Tomasz Bagiński: No nie, to by była przesada (śmiech). Zarówno scenariusz, jak i cała kreacja leżały po stronie londyńskiej agencji RKCR/Y&R, a producentem spotu jest renomowane studio produkcyjne Stink. Natomiast jego wykonanie rzeczywiście jest niemal w stu procentach dziełem polskiego zespołu.
Dlaczego niemal?
Bo choć tu odbywała się postprodukcja, a nawet aktorzy, których widzimy na ekranie, są Polakami, to narratorem klipu jest znany angielski aktor Charles Dance – to on w serialu “Gra o tron” wciela się w postać Tywina Lannistera.
Gdyby więc patrzeć całościowo, projekt jest polsko-angielski.
Tak jest. Natomiast warto podkreślić, że współpraca układała się bardzo dobrze. Zarówno klient jak i agencja mówili jednym głosem, co chyba widać także na ekranie.
Czy zdjęcia także powstały w Polsce?
Tak. Konkretnie w Warszawie. Jeden dzień zdjęciowy na Torwarze, drugi w hali w Ursusie.
Zaraz, zaraz. Nie było żadnych plenerów? A te góry? Niektórzy internauci zdążyli się już pokłócić, czy to naprawdę Kaukaz, czy tylko polskie Tatry.
Ani jedno, ani drugie. Filmowe góry w stu procentach powstały w studiu.
Choć projekt firmowany jest pana nazwiskiem, zapewne pracował nad nim cały sztab ludzi. Na czym dokładnie polegała pana rola jako reżysera?
To trudne pytanie…
Dlaczego?
Bo reżyser to taka osoba, która właściwie nic konkretnego nie robi, ale jak go nie ma, to projekt momentalnie się rozsypuje (śmiech). Moją rolą była koordynacja działań całego zespołu, byłem taką “bramką decyzyjną”: w każdym konkretnym elemencie mówiłem “tak” albo “nie”. Ale pamiętajmy, że film to przede wszystkim ekipa wielu utalentowanych ludzi. Ja miałem tylko przyjemność być ich kapitanem.
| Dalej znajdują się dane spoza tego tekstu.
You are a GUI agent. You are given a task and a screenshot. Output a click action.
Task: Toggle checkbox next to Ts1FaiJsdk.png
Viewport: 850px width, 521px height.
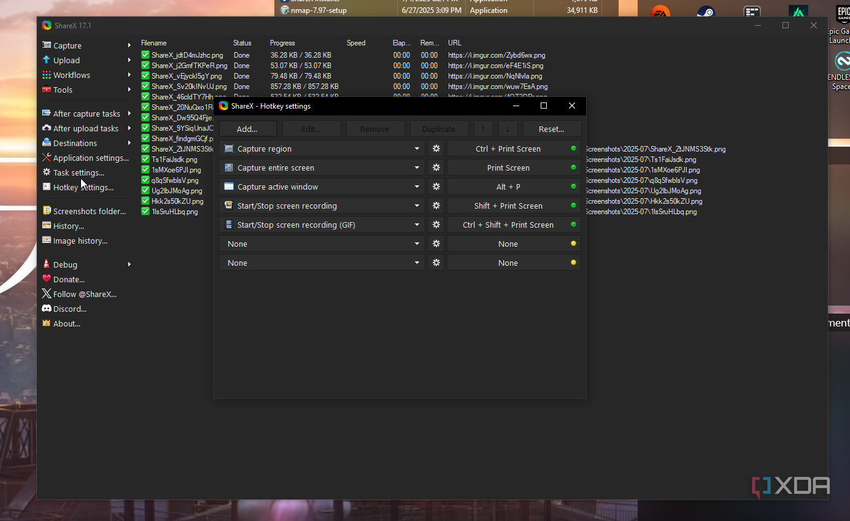pyautogui.click(x=145, y=160)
Rosyjskie igrzyska wzbudzają wiele emocji. Kontrowersji jest sporo: łamanie praw człowieka, brak poszanowania zasad demokracji, itd. Wielu polityków rozważa nawet bojkot tej imprezy. Czy nie towarzyszyły panu tego typu rozterki?
Zawsze staram się trzymać z dala od polityki, tak było i tym razem: film nie ma politycznego wydźwięku, nie jest też promocją igrzysk, a jedynie zachętą do śledzenia transmisji w BBC Sport. Patrzę na niego przede wszystkim jako na znakomity projekt, który można odczytywać na różne sposoby.